I'd read about a restaurant chain in Witchita called the Nu-Way that first opened their doors 1930, serving up loose meat sandwiches and homemade rootbeer to the adoring masses.  The original store is still open today, and it sounded like an idea place to sample my first loose meat sandwich.  I ordered the medium with cheese, pickles and mustard; side of fries and a rootbeer float.

I fear I'll sound like a bit of a curmudgeon when I give my review, but I just can't lie. Who ever thought it would be a good idea to make a sloppy joe without the joe (or whatever it's called)?  Who said, "You know what, this hamburger patty is just too...well...solid!"  I won't trouble you with any more detail, but suffice it to say, I didn't find it the least bit appealing.  I keep forgetting that I'm in the land of bland. But the root beer float was really delicious.  Oh well, time for some fried chicken research anyway!

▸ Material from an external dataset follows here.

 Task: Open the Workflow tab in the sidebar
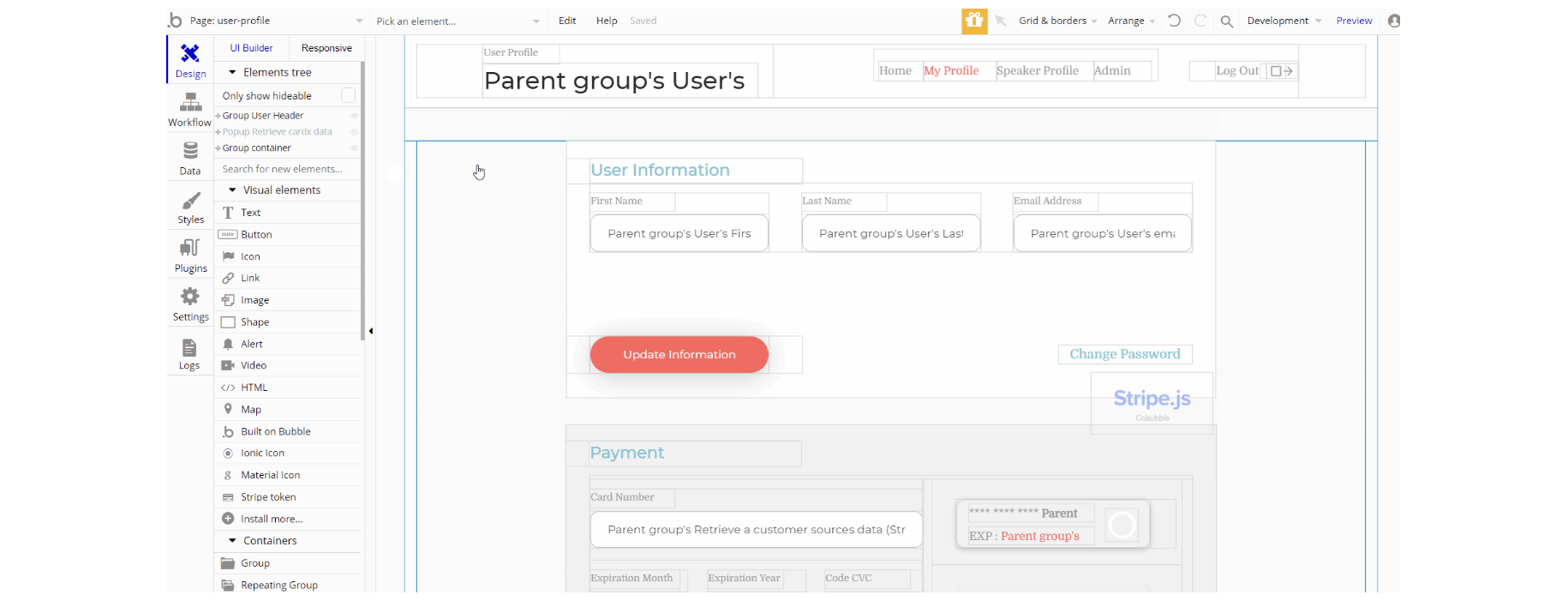coord(189,109)
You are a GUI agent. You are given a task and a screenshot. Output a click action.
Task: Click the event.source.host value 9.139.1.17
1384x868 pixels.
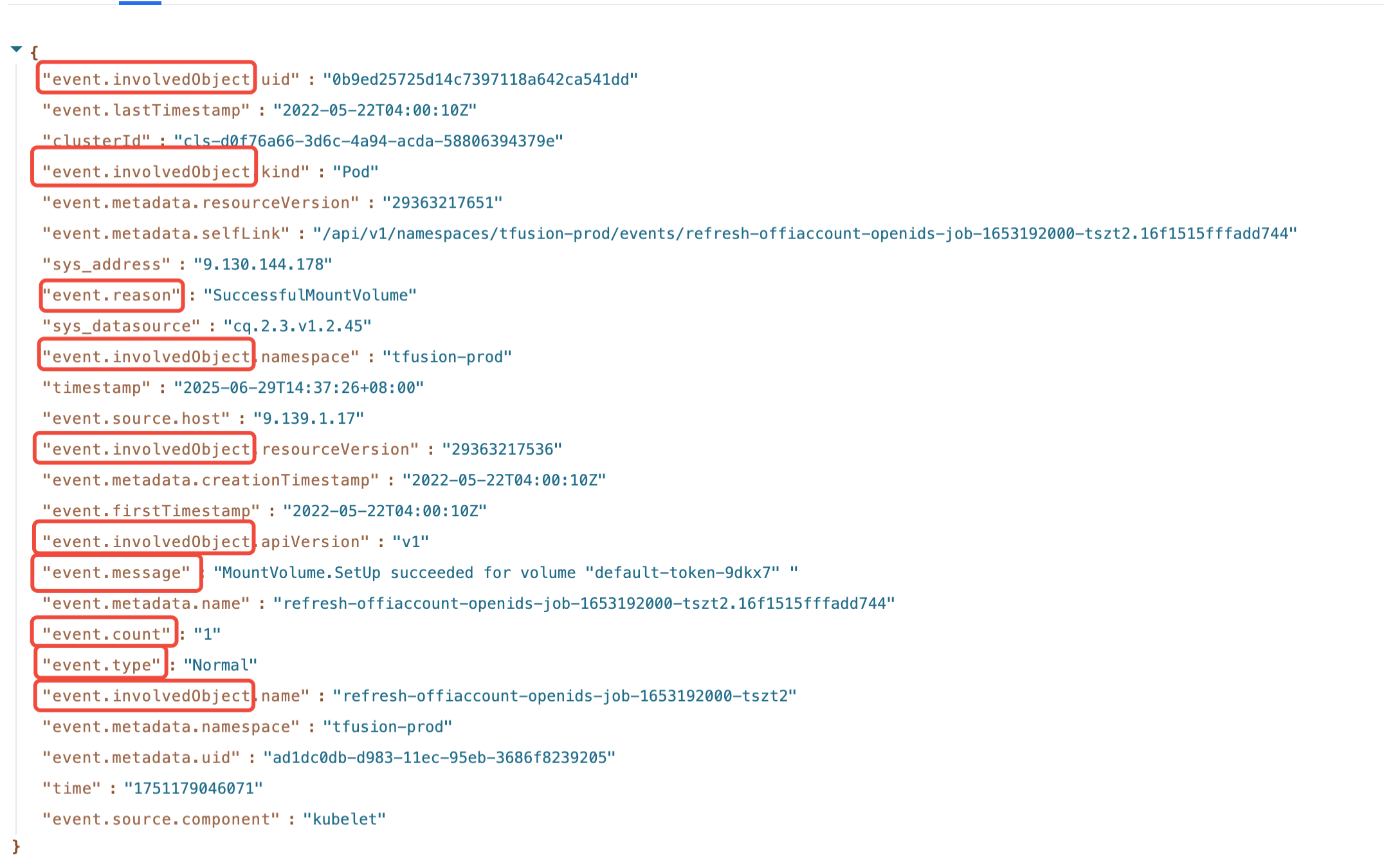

I put a few more miles north under me after dinner, taking advantage of the extended light that comes with a summer time tour, and it felt mighty nice to get in bed when I finally made it there.

1 comment:

Amy said...

If you're still around Wichita and are interested in space geekiness, head towards Hutchinson and check out the Kansas Cosmosphere. They have a really top notch exhibit about the Soviet era space race and a huge windfall of Apollo era artifacts.